O Estado de São Paulo, n. 46813, 18/12/2021. Política p.A9

 

Congresso impõe fundo eleitoral de R$ 5,7 bi, a maior cifra da história

 

Daniel Weterman

Iander Porcella

Izael Pereira

 

No ano eleitoral de 2022, os partidos terão o maior volume de dinheiro público da história para financiar campanhas políticas. Em uma época marcada por discussões sobre falta de recursos para pagar auxílio aos mais pobres, parlamentares decidiram ontem abrir caminho para uma despesa de R$ 5,7 bilhões. A quantia pode ser usada para pagar, por exemplo, viagens de candidatos, contratação de cabos eleitorais e publicidade nas redes.
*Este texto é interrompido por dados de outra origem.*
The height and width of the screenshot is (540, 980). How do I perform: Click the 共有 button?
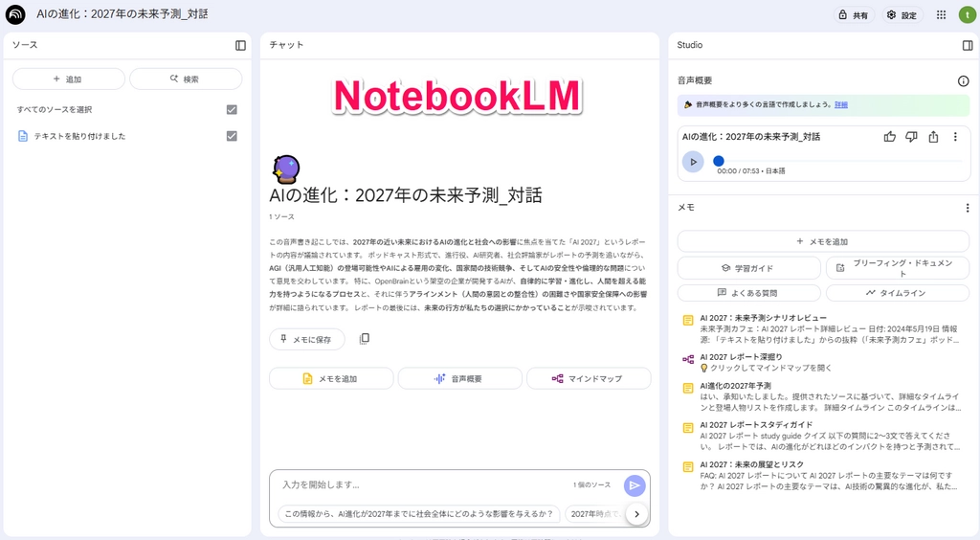[x=852, y=15]
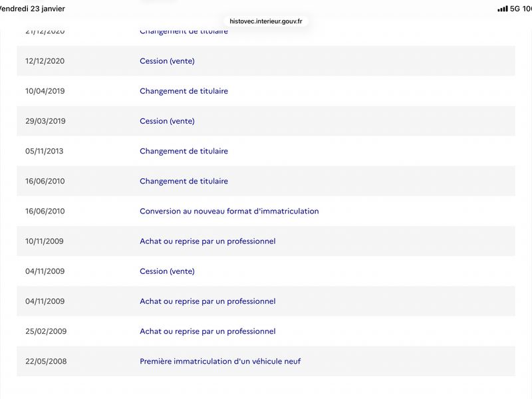Select Changement de titulaire from 16/06/2010

(x=184, y=181)

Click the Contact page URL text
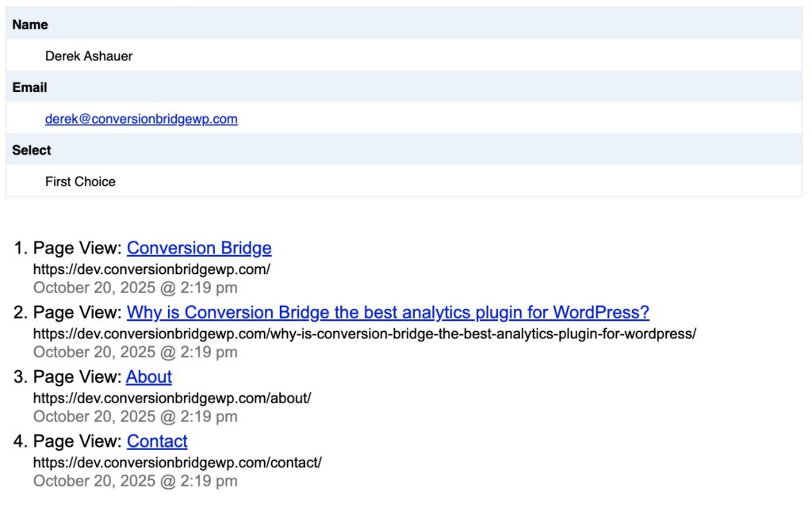(176, 463)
Soma-se a esse valor R$ 1,1 bilhão de outro fundo público, que banca estruturas partidárias, mas também abastece candidaturas.

Para chegar a essa cifra o Congresso derrubou o veto do presidente Jair Bolsonaro ao aumento do fundo eleitoral, inicialmente previsto em R$ 2,1 bilhões. Com isso, as legendas terão quase o triplo dos recursos a elas destinados nas últimas eleições, no ano passado, quando foram reservados R$ 2 bilhões para o mesmo fim. Em 2018, na primeira vez em que as campanhas foram irrigadas com o fundo público, o valor foi de R$ 1,8 bilhão.

Embora Bolsonaro tenha barrado o dispositivo que permite aumentar o fundo eleitoral, o governo lavou as mãos e liberou aliados para derrubar o veto. A liderança do governo deixou de orientar a votação, permitindo que os parlamentares se posicionassem como quisessem. Resultado: a Câmara rejeitou o veto do presidente pelo placar de 317 a 146. O Senado confirmou logo depois a decisão da Câmara, por 53 a 21.

 

BANCADAS. No PL, novo partido de Bolsonaro, apenas dois dos 40 deputados presentes foram contra aumentar o fundo eleitoral para 2022: Paulo Freire Costa (SP) e Policial Katia Sastre (SP). No Senado, Flávio Bolsonaro (RJ) e Jorginho Melo (SC) votaram para manter o veto presidencial.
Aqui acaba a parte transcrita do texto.